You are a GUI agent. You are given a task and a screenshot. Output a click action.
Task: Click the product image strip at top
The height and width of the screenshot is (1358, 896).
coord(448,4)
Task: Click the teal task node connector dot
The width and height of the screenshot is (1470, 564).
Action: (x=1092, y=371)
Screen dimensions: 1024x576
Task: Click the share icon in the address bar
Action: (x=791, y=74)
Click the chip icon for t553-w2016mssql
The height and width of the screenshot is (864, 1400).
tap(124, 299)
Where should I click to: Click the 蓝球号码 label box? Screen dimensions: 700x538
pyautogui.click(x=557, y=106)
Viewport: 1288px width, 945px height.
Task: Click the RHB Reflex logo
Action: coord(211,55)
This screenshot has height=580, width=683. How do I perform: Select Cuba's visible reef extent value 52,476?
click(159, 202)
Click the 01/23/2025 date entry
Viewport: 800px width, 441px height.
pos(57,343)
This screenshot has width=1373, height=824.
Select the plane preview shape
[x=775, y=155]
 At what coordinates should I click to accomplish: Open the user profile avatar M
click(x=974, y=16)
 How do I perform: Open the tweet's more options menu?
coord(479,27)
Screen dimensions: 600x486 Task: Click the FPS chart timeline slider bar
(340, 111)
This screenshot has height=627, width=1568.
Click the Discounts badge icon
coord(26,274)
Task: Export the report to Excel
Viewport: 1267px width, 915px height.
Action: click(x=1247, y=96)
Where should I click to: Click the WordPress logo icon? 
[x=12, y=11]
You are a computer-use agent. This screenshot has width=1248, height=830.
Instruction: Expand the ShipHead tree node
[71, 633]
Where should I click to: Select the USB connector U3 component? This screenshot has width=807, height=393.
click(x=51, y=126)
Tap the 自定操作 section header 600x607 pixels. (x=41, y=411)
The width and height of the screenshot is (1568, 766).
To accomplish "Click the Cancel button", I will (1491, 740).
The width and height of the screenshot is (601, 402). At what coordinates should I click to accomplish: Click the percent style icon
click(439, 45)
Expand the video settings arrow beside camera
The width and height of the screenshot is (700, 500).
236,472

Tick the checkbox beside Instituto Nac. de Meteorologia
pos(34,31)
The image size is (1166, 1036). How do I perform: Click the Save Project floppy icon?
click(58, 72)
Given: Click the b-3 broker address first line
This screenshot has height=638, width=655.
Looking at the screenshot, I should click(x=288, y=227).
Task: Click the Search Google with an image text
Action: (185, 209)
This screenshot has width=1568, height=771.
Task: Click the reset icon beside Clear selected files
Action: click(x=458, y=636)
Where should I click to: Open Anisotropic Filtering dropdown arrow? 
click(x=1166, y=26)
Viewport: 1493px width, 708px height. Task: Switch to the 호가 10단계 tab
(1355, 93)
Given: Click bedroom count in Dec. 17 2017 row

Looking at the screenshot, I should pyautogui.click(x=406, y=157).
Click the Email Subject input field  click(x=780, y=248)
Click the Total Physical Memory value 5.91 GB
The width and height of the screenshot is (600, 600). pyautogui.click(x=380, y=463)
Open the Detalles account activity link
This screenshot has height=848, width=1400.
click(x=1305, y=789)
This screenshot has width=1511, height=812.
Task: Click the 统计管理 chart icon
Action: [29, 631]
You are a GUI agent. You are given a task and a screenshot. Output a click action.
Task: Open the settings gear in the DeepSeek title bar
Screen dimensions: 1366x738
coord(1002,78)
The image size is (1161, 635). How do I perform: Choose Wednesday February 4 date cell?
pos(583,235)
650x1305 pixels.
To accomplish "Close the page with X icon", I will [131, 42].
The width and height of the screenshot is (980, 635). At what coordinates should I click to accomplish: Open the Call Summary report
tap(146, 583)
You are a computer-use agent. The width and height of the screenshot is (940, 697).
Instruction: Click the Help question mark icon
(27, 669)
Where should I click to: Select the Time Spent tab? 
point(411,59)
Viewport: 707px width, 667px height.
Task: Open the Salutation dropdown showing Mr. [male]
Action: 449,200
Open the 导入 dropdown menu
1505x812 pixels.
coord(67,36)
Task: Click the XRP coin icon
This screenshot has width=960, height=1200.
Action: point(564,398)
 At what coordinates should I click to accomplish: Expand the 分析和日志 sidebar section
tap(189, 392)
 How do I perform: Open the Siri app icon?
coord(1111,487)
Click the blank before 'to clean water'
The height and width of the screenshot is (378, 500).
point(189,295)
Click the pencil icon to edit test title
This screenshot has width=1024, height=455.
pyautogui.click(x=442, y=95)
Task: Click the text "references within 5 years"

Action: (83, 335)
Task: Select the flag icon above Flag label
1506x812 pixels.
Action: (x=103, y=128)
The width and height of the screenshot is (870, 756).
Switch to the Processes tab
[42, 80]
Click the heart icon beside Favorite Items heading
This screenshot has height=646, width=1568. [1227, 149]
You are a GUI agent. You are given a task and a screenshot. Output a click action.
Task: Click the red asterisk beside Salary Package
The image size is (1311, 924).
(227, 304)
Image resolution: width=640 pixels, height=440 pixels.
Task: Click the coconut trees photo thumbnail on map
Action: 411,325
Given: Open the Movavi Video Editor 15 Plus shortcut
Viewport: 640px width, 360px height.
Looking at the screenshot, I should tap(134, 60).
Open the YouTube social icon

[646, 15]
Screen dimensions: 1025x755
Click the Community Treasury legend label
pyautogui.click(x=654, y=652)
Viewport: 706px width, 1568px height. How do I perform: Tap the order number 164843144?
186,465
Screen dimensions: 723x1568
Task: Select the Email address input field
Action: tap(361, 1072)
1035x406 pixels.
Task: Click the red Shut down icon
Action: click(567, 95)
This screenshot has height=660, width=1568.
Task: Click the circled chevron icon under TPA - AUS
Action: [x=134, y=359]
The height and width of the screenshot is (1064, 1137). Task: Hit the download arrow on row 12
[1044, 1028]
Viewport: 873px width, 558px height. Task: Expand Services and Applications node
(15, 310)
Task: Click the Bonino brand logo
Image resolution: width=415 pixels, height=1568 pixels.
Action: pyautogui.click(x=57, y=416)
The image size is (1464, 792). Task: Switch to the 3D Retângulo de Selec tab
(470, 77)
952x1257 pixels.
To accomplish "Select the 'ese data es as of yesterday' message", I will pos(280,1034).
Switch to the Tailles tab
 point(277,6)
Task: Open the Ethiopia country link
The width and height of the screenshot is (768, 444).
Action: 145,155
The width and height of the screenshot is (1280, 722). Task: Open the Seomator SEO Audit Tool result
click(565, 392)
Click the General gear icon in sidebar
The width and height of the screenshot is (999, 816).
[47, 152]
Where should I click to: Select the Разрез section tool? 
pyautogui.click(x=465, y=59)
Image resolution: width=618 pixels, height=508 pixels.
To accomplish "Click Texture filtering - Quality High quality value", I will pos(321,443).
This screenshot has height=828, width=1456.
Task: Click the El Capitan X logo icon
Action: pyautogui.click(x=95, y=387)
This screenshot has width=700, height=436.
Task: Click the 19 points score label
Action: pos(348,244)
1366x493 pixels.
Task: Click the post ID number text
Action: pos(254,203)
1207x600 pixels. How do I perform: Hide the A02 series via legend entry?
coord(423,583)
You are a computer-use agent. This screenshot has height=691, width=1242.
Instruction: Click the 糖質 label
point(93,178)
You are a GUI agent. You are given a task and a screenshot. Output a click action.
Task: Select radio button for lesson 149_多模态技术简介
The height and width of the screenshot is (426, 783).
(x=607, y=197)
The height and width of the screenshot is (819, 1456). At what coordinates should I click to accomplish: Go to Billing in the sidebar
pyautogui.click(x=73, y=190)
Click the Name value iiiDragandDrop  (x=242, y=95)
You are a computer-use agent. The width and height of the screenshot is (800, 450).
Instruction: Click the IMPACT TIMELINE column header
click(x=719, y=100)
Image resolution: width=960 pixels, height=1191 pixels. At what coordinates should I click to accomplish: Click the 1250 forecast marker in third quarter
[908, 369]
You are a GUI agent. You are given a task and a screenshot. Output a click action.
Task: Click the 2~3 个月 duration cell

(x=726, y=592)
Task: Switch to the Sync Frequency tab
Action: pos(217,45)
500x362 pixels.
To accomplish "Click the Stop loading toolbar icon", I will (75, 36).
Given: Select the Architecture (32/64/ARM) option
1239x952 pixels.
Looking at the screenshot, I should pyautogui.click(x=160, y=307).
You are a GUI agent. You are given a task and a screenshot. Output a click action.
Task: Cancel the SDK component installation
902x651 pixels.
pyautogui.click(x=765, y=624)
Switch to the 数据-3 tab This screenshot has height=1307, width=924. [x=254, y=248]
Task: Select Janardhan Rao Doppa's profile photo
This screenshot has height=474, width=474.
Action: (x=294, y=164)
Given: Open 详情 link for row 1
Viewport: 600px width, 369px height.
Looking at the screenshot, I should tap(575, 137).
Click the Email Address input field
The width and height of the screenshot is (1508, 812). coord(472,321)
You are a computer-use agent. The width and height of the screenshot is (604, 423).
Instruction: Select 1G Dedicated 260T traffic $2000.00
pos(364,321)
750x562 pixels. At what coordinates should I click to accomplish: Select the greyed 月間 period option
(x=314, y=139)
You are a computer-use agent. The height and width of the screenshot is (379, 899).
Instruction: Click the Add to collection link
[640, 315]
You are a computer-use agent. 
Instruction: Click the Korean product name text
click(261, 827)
______
TO DO
Please write out, exactly as they appear above, only the lines in the stretch from the line with "Click the Community Treasury legend label" through the line with "Task: Open the Ethiopia country link".

EXERCISE RESULT
Click the Community Treasury legend label
pyautogui.click(x=654, y=652)
Viewport: 706px width, 1568px height. How do I perform: Tap the order number 164843144?
186,465
Screen dimensions: 723x1568
Task: Select the Email address input field
Action: tap(361, 1072)
1035x406 pixels.
Task: Click the red Shut down icon
Action: click(567, 95)
This screenshot has height=660, width=1568.
Task: Click the circled chevron icon under TPA - AUS
Action: [x=134, y=359]
The height and width of the screenshot is (1064, 1137). Task: Hit the download arrow on row 12
[1044, 1028]
Viewport: 873px width, 558px height. Task: Expand Services and Applications node
(15, 310)
Task: Click the Bonino brand logo
Image resolution: width=415 pixels, height=1568 pixels.
Action: pyautogui.click(x=57, y=416)
The image size is (1464, 792). Task: Switch to the 3D Retângulo de Selec tab
(470, 77)
952x1257 pixels.
To accomplish "Select the 'ese data es as of yesterday' message", I will pos(280,1034).
Switch to the Tailles tab
 point(277,6)
Task: Open the Ethiopia country link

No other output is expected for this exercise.